[Lines of data]
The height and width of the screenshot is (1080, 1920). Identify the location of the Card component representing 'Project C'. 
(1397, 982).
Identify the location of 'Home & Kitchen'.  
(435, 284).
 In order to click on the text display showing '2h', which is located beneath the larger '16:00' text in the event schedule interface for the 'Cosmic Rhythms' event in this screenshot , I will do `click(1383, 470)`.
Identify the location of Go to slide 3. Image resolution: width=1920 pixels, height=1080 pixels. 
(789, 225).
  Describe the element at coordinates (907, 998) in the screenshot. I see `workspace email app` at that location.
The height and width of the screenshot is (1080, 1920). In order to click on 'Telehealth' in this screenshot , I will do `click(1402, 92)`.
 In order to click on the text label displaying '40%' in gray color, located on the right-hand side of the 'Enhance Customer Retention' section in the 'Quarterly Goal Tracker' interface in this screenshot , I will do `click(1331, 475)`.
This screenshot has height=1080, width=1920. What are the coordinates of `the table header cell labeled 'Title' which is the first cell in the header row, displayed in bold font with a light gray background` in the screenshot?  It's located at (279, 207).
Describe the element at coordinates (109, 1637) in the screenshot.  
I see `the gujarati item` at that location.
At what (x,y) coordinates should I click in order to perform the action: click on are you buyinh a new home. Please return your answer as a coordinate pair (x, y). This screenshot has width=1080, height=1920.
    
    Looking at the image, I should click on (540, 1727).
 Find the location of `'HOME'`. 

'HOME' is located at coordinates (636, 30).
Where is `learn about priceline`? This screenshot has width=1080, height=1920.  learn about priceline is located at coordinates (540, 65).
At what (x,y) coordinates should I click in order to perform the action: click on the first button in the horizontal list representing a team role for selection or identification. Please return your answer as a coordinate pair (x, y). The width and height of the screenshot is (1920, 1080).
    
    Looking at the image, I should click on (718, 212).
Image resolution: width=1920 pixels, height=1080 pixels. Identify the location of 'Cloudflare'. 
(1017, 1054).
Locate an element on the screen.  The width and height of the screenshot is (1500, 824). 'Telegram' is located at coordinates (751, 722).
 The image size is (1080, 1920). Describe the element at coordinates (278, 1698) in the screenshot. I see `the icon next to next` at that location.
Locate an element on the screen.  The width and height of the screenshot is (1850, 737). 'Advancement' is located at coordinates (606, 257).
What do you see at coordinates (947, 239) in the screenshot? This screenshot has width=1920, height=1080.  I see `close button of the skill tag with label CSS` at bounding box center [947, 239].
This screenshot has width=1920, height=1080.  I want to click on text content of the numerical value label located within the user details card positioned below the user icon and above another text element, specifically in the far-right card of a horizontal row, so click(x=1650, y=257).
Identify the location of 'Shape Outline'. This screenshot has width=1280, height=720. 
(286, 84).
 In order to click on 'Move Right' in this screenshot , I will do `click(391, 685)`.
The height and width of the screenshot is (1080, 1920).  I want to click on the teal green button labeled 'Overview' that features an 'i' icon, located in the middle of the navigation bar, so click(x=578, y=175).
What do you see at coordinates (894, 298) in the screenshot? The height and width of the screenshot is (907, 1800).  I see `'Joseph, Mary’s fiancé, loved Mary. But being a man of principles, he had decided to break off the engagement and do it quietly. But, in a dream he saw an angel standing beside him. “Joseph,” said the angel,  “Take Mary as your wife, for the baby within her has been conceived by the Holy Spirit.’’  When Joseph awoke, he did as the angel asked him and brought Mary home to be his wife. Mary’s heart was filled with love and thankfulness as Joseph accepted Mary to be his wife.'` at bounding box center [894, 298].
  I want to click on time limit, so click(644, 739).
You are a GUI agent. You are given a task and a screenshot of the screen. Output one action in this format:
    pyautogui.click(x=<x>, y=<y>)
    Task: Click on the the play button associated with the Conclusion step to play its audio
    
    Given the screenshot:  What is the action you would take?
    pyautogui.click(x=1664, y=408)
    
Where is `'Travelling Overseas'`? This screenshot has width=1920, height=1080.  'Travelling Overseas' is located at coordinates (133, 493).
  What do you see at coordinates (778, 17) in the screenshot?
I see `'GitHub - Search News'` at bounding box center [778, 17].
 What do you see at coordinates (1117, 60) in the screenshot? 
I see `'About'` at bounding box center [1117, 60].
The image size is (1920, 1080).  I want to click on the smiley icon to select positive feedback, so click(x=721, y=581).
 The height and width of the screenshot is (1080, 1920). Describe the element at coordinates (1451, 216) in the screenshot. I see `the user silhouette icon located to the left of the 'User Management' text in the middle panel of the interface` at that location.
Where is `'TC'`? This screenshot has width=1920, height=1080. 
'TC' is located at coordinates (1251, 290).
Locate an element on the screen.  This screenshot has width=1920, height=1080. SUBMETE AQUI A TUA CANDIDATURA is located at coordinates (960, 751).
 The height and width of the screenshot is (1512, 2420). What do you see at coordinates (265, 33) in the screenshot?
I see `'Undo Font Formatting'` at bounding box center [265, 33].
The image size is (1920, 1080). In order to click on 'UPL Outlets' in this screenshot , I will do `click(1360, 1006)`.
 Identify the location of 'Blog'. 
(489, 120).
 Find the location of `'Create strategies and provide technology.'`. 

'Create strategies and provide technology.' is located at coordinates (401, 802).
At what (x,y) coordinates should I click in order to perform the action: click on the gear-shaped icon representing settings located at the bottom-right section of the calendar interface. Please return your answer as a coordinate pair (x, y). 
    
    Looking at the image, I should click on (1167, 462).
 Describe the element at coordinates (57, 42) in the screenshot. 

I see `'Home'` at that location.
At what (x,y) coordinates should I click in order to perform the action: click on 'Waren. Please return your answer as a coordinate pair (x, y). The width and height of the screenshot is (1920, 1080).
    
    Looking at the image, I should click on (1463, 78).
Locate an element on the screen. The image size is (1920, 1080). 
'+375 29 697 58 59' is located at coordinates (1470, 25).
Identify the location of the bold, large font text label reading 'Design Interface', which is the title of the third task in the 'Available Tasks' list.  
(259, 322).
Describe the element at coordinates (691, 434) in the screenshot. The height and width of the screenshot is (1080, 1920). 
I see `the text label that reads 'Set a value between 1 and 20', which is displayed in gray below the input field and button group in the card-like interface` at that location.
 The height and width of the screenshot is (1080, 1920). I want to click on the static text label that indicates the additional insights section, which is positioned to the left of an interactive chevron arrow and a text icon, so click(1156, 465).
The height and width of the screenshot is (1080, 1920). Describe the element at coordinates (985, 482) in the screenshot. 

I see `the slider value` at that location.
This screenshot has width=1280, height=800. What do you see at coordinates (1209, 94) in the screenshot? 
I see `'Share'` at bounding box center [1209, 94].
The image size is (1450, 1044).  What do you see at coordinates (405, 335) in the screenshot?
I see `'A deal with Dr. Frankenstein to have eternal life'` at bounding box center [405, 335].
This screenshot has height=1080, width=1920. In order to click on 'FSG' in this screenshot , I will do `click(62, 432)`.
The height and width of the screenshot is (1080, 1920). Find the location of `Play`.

Task description: Repeat every one of the lines above, word for word.

Solution to this exercise:
The height and width of the screenshot is (1080, 1920). Identify the location of the Card component representing 'Project C'. 
(1397, 982).
Identify the location of 'Home & Kitchen'.  
(435, 284).
 In order to click on the text display showing '2h', which is located beneath the larger '16:00' text in the event schedule interface for the 'Cosmic Rhythms' event in this screenshot , I will do `click(1383, 470)`.
Identify the location of Go to slide 3. Image resolution: width=1920 pixels, height=1080 pixels. 
(789, 225).
  Describe the element at coordinates (907, 998) in the screenshot. I see `workspace email app` at that location.
The height and width of the screenshot is (1080, 1920). In order to click on 'Telehealth' in this screenshot , I will do `click(1402, 92)`.
 In order to click on the text label displaying '40%' in gray color, located on the right-hand side of the 'Enhance Customer Retention' section in the 'Quarterly Goal Tracker' interface in this screenshot , I will do `click(1331, 475)`.
This screenshot has height=1080, width=1920. What are the coordinates of `the table header cell labeled 'Title' which is the first cell in the header row, displayed in bold font with a light gray background` in the screenshot?  It's located at (279, 207).
Describe the element at coordinates (109, 1637) in the screenshot.  
I see `the gujarati item` at that location.
At what (x,y) coordinates should I click in order to perform the action: click on are you buyinh a new home. Please return your answer as a coordinate pair (x, y). This screenshot has width=1080, height=1920.
    
    Looking at the image, I should click on (540, 1727).
 Find the location of `'HOME'`. 

'HOME' is located at coordinates (636, 30).
Where is `learn about priceline`? This screenshot has width=1080, height=1920.  learn about priceline is located at coordinates (540, 65).
At what (x,y) coordinates should I click in order to perform the action: click on the first button in the horizontal list representing a team role for selection or identification. Please return your answer as a coordinate pair (x, y). The width and height of the screenshot is (1920, 1080).
    
    Looking at the image, I should click on (718, 212).
Image resolution: width=1920 pixels, height=1080 pixels. Identify the location of 'Cloudflare'. 
(1017, 1054).
Locate an element on the screen.  The width and height of the screenshot is (1500, 824). 'Telegram' is located at coordinates (751, 722).
 The image size is (1080, 1920). Describe the element at coordinates (278, 1698) in the screenshot. I see `the icon next to next` at that location.
Locate an element on the screen.  The width and height of the screenshot is (1850, 737). 'Advancement' is located at coordinates (606, 257).
What do you see at coordinates (947, 239) in the screenshot? This screenshot has width=1920, height=1080.  I see `close button of the skill tag with label CSS` at bounding box center [947, 239].
This screenshot has width=1920, height=1080.  I want to click on text content of the numerical value label located within the user details card positioned below the user icon and above another text element, specifically in the far-right card of a horizontal row, so click(x=1650, y=257).
Identify the location of 'Shape Outline'. This screenshot has width=1280, height=720. 
(286, 84).
 In order to click on 'Move Right' in this screenshot , I will do `click(391, 685)`.
The height and width of the screenshot is (1080, 1920).  I want to click on the teal green button labeled 'Overview' that features an 'i' icon, located in the middle of the navigation bar, so click(x=578, y=175).
What do you see at coordinates (894, 298) in the screenshot? The height and width of the screenshot is (907, 1800).  I see `'Joseph, Mary’s fiancé, loved Mary. But being a man of principles, he had decided to break off the engagement and do it quietly. But, in a dream he saw an angel standing beside him. “Joseph,” said the angel,  “Take Mary as your wife, for the baby within her has been conceived by the Holy Spirit.’’  When Joseph awoke, he did as the angel asked him and brought Mary home to be his wife. Mary’s heart was filled with love and thankfulness as Joseph accepted Mary to be his wife.'` at bounding box center [894, 298].
  I want to click on time limit, so click(644, 739).
You are a GUI agent. You are given a task and a screenshot of the screen. Output one action in this format:
    pyautogui.click(x=<x>, y=<y>)
    Task: Click on the the play button associated with the Conclusion step to play its audio
    
    Given the screenshot:  What is the action you would take?
    pyautogui.click(x=1664, y=408)
    
Where is `'Travelling Overseas'`? This screenshot has width=1920, height=1080.  'Travelling Overseas' is located at coordinates (133, 493).
  What do you see at coordinates (778, 17) in the screenshot?
I see `'GitHub - Search News'` at bounding box center [778, 17].
 What do you see at coordinates (1117, 60) in the screenshot? 
I see `'About'` at bounding box center [1117, 60].
The image size is (1920, 1080).  I want to click on the smiley icon to select positive feedback, so click(x=721, y=581).
 The height and width of the screenshot is (1080, 1920). Describe the element at coordinates (1451, 216) in the screenshot. I see `the user silhouette icon located to the left of the 'User Management' text in the middle panel of the interface` at that location.
Where is `'TC'`? This screenshot has width=1920, height=1080. 
'TC' is located at coordinates (1251, 290).
Locate an element on the screen.  This screenshot has width=1920, height=1080. SUBMETE AQUI A TUA CANDIDATURA is located at coordinates (960, 751).
 The height and width of the screenshot is (1512, 2420). What do you see at coordinates (265, 33) in the screenshot?
I see `'Undo Font Formatting'` at bounding box center [265, 33].
The image size is (1920, 1080). In order to click on 'UPL Outlets' in this screenshot , I will do `click(1360, 1006)`.
 Identify the location of 'Blog'. 
(489, 120).
 Find the location of `'Create strategies and provide technology.'`. 

'Create strategies and provide technology.' is located at coordinates (401, 802).
At what (x,y) coordinates should I click in order to perform the action: click on the gear-shaped icon representing settings located at the bottom-right section of the calendar interface. Please return your answer as a coordinate pair (x, y). 
    
    Looking at the image, I should click on (1167, 462).
 Describe the element at coordinates (57, 42) in the screenshot. 

I see `'Home'` at that location.
At what (x,y) coordinates should I click in order to perform the action: click on 'Waren. Please return your answer as a coordinate pair (x, y). The width and height of the screenshot is (1920, 1080).
    
    Looking at the image, I should click on (1463, 78).
Locate an element on the screen. The image size is (1920, 1080). 
'+375 29 697 58 59' is located at coordinates (1470, 25).
Identify the location of the bold, large font text label reading 'Design Interface', which is the title of the third task in the 'Available Tasks' list.  
(259, 322).
Describe the element at coordinates (691, 434) in the screenshot. The height and width of the screenshot is (1080, 1920). 
I see `the text label that reads 'Set a value between 1 and 20', which is displayed in gray below the input field and button group in the card-like interface` at that location.
 The height and width of the screenshot is (1080, 1920). I want to click on the static text label that indicates the additional insights section, which is positioned to the left of an interactive chevron arrow and a text icon, so click(1156, 465).
The height and width of the screenshot is (1080, 1920). Describe the element at coordinates (985, 482) in the screenshot. 

I see `the slider value` at that location.
This screenshot has width=1280, height=800. What do you see at coordinates (1209, 94) in the screenshot? 
I see `'Share'` at bounding box center [1209, 94].
The image size is (1450, 1044).  What do you see at coordinates (405, 335) in the screenshot?
I see `'A deal with Dr. Frankenstein to have eternal life'` at bounding box center [405, 335].
This screenshot has height=1080, width=1920. In order to click on 'FSG' in this screenshot , I will do `click(62, 432)`.
The height and width of the screenshot is (1080, 1920). Find the location of `Play`.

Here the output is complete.